Aku terbangun dengan berjuta pertanyaan yang membuat kepalaku pening. Satu hari kemarin, dari britzone (English club), Kompas Gramedia Fair dan Mentoring mengaji sangat-sangat-sangat berurutan dan berkaitan informasi yang kudapat dan memerlukan penelaahan cukup dalam.

Hidup

Mau menjadi manusia seperti apakah dirimu?
Mau menjalani hidup bagaimana?
Menghabiskan sisa usia dengan cara apa?
Membangun keluarga yang bagaimana?

Huuf… bagaimana denganmu? Aku, yang terbiasa Let it happen naturally, it will be better tiba-tiba seperti ditampar keras. Hidup dengan perencanaan begitu panjang (visioner) itulah kelemahanku. Terlalu polos, positif dan sederhana kebanyakan orang bilang mengenaiku. Tapi… sejak kapan aku mulai seperti ini? Menjadi seorang ‘penerima’ yang percaya akan takdirNya. Bukan tak mau berusaha keras, hanya saja aku dan abstraksi pikiranku selalu menyulitkan diriku terhadap hidup yang menuntut hal konkrit. Yaa.. silakan saja jika kalian bilang ini pembenaran. Sampai detik ini pun, aku masih belum mengerti dan mengenal akan diriku. Ia adalah jiwa, ruh yang sangat sulit untuk kupahami. Atau mungkin kecerdasan intrapersonalku yang kurang memadai.

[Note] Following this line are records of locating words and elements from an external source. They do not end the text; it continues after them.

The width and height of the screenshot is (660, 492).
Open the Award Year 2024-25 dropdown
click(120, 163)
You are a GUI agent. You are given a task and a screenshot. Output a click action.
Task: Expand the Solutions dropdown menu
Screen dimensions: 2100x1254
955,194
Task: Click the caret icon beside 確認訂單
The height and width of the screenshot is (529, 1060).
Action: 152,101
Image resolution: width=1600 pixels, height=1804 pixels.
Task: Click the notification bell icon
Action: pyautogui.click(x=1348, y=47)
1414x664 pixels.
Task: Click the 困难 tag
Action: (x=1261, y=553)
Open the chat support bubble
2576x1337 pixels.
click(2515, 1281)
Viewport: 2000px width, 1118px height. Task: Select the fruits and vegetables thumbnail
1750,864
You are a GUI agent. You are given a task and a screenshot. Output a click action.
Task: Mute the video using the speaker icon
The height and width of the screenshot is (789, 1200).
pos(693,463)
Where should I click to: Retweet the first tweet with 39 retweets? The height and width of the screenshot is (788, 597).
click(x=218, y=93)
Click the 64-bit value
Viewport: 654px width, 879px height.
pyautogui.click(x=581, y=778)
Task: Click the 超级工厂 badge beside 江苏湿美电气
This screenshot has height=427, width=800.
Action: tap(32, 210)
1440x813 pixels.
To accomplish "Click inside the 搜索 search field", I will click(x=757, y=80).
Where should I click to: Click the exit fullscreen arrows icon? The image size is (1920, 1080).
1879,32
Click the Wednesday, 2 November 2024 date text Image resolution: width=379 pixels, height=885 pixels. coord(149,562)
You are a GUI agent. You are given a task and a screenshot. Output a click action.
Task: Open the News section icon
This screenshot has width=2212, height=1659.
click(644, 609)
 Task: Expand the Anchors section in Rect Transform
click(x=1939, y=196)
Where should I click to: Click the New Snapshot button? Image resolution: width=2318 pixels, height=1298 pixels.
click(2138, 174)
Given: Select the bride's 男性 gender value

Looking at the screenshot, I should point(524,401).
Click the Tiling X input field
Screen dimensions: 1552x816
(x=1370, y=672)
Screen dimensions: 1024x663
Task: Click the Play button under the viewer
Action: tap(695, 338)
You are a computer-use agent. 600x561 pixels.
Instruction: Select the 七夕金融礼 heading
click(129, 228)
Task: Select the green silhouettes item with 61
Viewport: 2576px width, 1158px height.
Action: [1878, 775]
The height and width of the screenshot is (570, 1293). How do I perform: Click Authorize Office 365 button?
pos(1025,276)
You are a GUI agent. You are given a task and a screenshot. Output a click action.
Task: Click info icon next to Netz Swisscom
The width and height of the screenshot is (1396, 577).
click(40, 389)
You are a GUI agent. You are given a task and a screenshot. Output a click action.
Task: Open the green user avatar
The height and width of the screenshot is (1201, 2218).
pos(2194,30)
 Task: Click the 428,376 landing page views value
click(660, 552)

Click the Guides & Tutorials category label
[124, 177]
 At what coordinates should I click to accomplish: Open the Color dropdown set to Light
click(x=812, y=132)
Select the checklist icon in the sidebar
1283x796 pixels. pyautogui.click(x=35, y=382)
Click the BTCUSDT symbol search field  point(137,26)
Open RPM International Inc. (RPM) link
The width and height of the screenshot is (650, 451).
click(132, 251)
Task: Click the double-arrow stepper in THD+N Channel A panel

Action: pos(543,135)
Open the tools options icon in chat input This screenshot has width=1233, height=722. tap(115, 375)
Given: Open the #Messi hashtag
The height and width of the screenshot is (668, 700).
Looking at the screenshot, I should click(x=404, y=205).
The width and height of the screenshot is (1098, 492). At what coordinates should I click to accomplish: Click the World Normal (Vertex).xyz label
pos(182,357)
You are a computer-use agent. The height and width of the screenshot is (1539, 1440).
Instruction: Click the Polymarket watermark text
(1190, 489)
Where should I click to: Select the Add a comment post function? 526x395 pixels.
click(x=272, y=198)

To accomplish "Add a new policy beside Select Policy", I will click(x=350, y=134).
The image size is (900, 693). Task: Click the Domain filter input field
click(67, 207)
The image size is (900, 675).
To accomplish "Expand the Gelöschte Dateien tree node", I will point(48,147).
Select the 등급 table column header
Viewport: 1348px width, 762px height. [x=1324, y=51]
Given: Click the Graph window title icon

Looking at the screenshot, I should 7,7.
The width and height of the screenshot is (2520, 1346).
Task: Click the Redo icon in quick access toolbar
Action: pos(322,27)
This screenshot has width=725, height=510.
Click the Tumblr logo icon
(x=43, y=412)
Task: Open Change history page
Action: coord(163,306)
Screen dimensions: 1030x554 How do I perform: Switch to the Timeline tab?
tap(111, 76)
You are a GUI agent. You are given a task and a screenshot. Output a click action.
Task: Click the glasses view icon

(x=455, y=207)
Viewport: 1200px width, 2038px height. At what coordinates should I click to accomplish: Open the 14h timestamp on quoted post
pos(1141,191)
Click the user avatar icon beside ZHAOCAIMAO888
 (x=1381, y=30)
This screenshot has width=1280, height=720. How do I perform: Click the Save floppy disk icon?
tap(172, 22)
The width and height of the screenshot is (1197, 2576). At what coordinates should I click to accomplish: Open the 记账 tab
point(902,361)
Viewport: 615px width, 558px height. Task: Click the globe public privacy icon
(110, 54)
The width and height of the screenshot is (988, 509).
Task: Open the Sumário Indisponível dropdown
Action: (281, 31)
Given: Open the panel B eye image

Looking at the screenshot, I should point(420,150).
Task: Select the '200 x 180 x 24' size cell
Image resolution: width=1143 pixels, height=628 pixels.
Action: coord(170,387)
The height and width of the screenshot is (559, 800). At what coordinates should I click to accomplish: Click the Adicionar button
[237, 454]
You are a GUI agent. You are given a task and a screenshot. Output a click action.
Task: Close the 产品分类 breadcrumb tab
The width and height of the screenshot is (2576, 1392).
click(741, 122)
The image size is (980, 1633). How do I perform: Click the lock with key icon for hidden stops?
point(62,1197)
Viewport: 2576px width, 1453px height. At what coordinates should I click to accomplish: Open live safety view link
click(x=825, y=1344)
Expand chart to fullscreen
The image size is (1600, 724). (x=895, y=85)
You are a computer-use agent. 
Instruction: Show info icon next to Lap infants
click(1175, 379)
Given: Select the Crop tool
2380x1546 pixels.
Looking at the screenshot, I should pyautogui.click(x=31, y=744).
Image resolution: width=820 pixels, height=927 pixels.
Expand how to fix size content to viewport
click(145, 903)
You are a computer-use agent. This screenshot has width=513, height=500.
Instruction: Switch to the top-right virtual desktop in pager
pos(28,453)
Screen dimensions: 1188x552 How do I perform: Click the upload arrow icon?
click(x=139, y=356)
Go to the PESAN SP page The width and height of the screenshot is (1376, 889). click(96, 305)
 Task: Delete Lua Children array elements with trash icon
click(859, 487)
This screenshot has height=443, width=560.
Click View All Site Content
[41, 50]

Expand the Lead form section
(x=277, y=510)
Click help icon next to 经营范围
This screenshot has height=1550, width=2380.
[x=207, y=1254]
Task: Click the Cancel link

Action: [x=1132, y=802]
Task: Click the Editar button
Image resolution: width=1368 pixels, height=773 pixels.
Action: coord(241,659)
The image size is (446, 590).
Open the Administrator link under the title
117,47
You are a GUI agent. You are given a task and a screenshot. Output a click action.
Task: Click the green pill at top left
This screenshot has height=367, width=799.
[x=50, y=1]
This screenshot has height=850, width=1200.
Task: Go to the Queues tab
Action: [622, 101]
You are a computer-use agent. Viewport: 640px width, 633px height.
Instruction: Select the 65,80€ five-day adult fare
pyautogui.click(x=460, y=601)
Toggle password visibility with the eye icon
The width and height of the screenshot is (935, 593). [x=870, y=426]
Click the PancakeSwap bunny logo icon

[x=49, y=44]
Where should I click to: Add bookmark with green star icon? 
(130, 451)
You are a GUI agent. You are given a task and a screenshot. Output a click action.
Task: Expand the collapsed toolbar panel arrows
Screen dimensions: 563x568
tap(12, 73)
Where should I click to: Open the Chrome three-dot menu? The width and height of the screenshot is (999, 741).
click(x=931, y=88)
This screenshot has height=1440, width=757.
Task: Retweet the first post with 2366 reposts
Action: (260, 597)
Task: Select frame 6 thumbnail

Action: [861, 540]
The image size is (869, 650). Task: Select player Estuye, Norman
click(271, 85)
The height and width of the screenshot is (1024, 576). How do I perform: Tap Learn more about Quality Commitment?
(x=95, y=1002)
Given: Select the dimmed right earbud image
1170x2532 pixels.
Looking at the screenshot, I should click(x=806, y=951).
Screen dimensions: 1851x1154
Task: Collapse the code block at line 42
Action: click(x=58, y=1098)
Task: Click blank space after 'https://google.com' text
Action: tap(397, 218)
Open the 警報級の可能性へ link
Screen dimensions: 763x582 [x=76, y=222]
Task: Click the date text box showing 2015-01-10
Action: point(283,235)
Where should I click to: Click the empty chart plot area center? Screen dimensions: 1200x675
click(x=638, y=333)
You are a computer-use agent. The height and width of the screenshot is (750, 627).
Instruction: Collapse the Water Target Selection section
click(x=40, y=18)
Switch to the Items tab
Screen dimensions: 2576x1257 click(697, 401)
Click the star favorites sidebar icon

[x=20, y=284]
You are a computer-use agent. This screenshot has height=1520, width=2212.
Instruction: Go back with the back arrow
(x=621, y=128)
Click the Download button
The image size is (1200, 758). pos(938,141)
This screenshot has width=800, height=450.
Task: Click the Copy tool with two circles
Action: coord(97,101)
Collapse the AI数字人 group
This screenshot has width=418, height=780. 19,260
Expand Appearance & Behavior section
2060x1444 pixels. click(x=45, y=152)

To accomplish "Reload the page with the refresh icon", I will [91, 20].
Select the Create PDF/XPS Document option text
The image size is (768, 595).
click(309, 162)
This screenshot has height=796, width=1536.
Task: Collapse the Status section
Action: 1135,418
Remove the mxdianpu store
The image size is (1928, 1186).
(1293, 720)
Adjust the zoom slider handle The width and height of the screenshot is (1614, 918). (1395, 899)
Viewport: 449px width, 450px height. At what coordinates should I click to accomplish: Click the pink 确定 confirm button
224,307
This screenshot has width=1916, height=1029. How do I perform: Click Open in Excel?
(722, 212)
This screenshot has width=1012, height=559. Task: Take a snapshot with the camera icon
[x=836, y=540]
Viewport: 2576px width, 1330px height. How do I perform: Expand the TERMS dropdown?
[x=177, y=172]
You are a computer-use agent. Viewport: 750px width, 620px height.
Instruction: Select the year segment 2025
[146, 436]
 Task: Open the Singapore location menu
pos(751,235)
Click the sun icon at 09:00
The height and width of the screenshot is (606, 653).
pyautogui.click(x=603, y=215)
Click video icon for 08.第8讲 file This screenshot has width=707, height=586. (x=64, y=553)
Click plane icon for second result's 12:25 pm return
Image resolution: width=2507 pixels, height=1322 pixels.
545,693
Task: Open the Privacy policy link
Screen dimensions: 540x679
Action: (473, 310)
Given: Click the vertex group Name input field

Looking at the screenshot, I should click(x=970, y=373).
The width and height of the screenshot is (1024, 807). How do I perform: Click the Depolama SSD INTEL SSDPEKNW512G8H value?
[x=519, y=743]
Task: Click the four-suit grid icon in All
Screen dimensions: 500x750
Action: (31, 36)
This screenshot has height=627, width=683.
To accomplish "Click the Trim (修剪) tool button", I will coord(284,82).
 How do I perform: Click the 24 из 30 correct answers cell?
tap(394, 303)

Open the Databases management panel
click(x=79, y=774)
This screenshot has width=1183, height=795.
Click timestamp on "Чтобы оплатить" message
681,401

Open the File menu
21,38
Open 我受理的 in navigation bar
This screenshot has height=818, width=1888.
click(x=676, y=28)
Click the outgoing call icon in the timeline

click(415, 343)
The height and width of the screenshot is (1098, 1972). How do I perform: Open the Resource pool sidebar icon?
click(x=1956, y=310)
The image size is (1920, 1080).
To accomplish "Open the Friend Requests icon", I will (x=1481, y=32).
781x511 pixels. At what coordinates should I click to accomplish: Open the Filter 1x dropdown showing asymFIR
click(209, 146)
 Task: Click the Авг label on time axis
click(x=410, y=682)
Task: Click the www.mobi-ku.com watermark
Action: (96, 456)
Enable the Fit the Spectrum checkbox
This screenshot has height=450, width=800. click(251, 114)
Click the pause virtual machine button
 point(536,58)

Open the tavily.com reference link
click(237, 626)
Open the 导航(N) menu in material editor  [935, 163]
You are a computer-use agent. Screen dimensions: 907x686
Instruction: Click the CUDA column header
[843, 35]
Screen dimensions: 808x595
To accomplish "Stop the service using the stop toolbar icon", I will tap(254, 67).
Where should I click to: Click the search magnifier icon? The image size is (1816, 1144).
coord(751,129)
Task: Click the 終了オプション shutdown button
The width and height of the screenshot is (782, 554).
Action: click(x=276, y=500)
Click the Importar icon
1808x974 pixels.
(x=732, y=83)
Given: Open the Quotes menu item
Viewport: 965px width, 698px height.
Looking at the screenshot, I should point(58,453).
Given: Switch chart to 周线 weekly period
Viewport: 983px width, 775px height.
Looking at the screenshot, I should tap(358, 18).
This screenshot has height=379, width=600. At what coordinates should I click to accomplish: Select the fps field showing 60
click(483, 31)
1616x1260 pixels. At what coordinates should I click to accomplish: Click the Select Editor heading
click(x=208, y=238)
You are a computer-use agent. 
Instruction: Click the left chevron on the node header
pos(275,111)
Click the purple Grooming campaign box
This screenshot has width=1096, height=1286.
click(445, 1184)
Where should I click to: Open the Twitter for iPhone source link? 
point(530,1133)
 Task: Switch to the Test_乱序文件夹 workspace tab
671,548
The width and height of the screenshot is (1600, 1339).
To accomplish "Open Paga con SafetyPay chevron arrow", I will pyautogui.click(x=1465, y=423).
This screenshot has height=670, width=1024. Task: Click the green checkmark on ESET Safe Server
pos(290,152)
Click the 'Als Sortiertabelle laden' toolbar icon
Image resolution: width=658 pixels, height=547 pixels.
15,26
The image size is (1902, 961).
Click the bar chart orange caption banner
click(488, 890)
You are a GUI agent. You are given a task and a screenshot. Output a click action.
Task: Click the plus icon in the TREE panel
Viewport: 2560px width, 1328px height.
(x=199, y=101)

Di saat kita semua ingin hidup normal, aku dikejutkan oleh kenyataan bahwa aku harus abnormal! Karena dengan pilihan menjadi manusia pembelajar dan muslimah sejati.. banyak hal yang “tak biasa” dan “berbeda” yang harus kulakukan. Mau tak mau, suka tak suka, siap tak siap. Bagaimana mungkin dalam pikiranku yang sederhana diciptakan sebuah gagasan “negara” bernama “keluarga”. Dan aku kelak akan menjadi madrasah pertamanya, tonggak peradaban sang “negara”. Dahulu.. tak pernah terlintas. Aku hanya berpikir, hiduplah menjadi orang baik dan bermanfaat. Itu saja. Namun.. setelah aku belajar, tidak sekedar itu. Ada banyak peranan yang harus diperhitungkan. Yaah.. mungkin inilah filsafat kehidupan yang merumuskan kesamaan orang pintar dan orang bodoh. Yakni orang pintar tak pernah merasa dirinya pintar. Dan orang bodoh tak pernah merasa dirinya bodoh. Semakin aku tahu, semakin aku merasa tak tahu apa-apa.


Cinta

How about love?
What is love?
Apakah alasan utama menikah adalah cinta?
Seberapa besar porsi cinta dalam hidupmu?

Itu adalah topik diskusi di britzone kemarin. The power of love . Dan inilah uniknya lagi. Cintaku tak lagi sama seperti kebanyakan manusia. Sebagai muslimah, ada cintaNYA yang menuntunku dan tak sembarangan. Prosesnya lebih dikenal dengan ta’aruf. Membersamai orang yang ta’aruf cukup menerangkan padaku indahnya cinta dilandasi komitmen, amanah serta visi misi hidup berkeluarga. Visi misi membangun peradaban, melahirkan dan mencetak para hafidz hafidzah Qur’an dengan menemaninya dari lahir hingga batas diri mampu. Peranan ibunda tanpa mau anaknya tersentuh pembantu, totalitas. Manalah pernah aku berpikir sejauh itu. Kisah cinta di mataku hanyalah sebatas kalian menikah, membesarkan anak dan hidup baik-baik, tanpa pernah merancang kurikulum tujuan dunia, akhirat dan surga.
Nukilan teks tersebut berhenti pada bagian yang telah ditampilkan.